19 (DT) – Fanny Bixby, daughter of “father of Long Beach,” Jotham Bixby, weds Socialist co-worker, Carl Spencer.

27 (DT) First man who registered for draft in Long Beach, Hall W. Watts, killed in France.

September

3 (DT) – Gold star with numerals “16” placed on city service banner for those who have died in the war.

16 (LAH) – With high school girls from Long Beach raking hay and cutting and stacking beans, the crops on the Bixby ranch are almost harvested. This is the first year that women have worked on the Bixby ranch, and the success obtained with women employees has caused other ranchers in the vicinity to send out S. O. S. calls for girl helpers. R. C. Andrews, the superintendent, said that the girls supplied from the high school had worked diligently and faithfully and had gotten in the hay and bean crops just as well as men.

23 (DT) – Balboa Film Studio may be dismantled and sold unless one of two deals materializes.

28 (DT) – Fourth Liberty Loan drive begins.

- **Supplied entries**
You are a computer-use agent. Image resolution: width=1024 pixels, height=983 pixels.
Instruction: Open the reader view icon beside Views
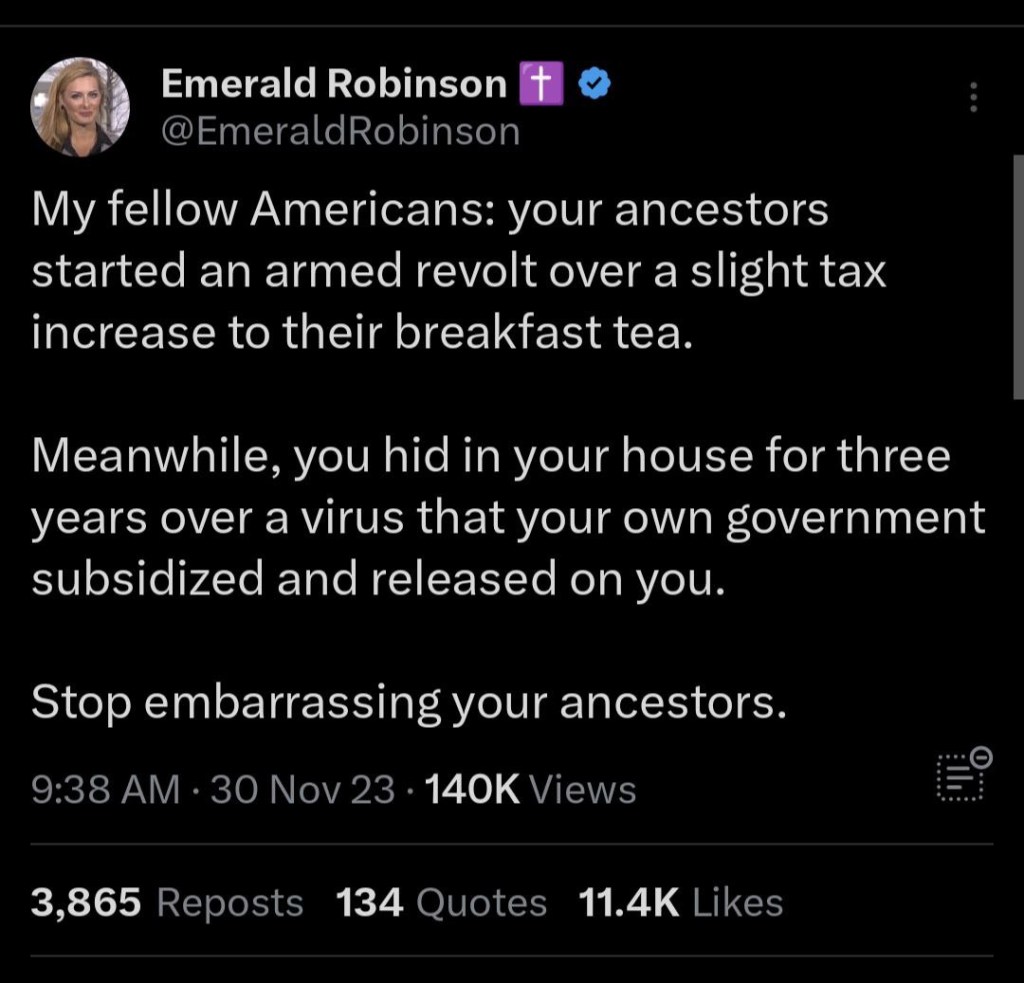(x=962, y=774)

--

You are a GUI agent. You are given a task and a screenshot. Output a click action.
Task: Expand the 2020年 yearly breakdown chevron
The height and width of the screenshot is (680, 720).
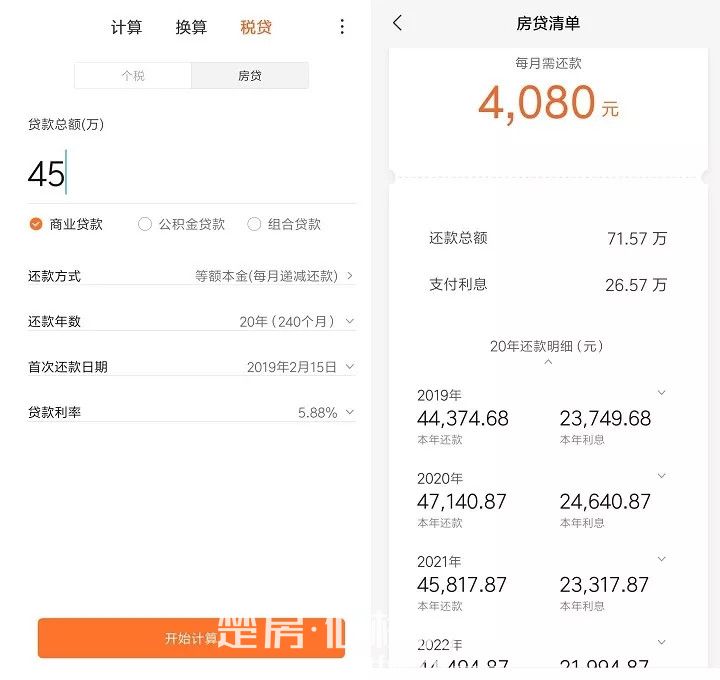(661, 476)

- **Assigned task**
Decide whether each statement agrees with the Long Beach chronology above. Answer yes or no for each, and quote the words of the chronology that decide it.
(a) High school girls from Long Beach helped harvest crops on the Bixby ranch.
(b) Women had worked on the Bixby ranch in earlier years.
(c) The Fourth Liberty Loan drive began on September 23.

- **Exercise output**
(a) Yes: "With high school girls from Long Beach raking hay and cutting and stacking beans, the crops on the Bixby ranch are almost harvested."
(b) No: "This is the first year that women have worked on the Bixby ranch"
(c) No: "28 (DT) – Fourth Liberty Loan drive begins."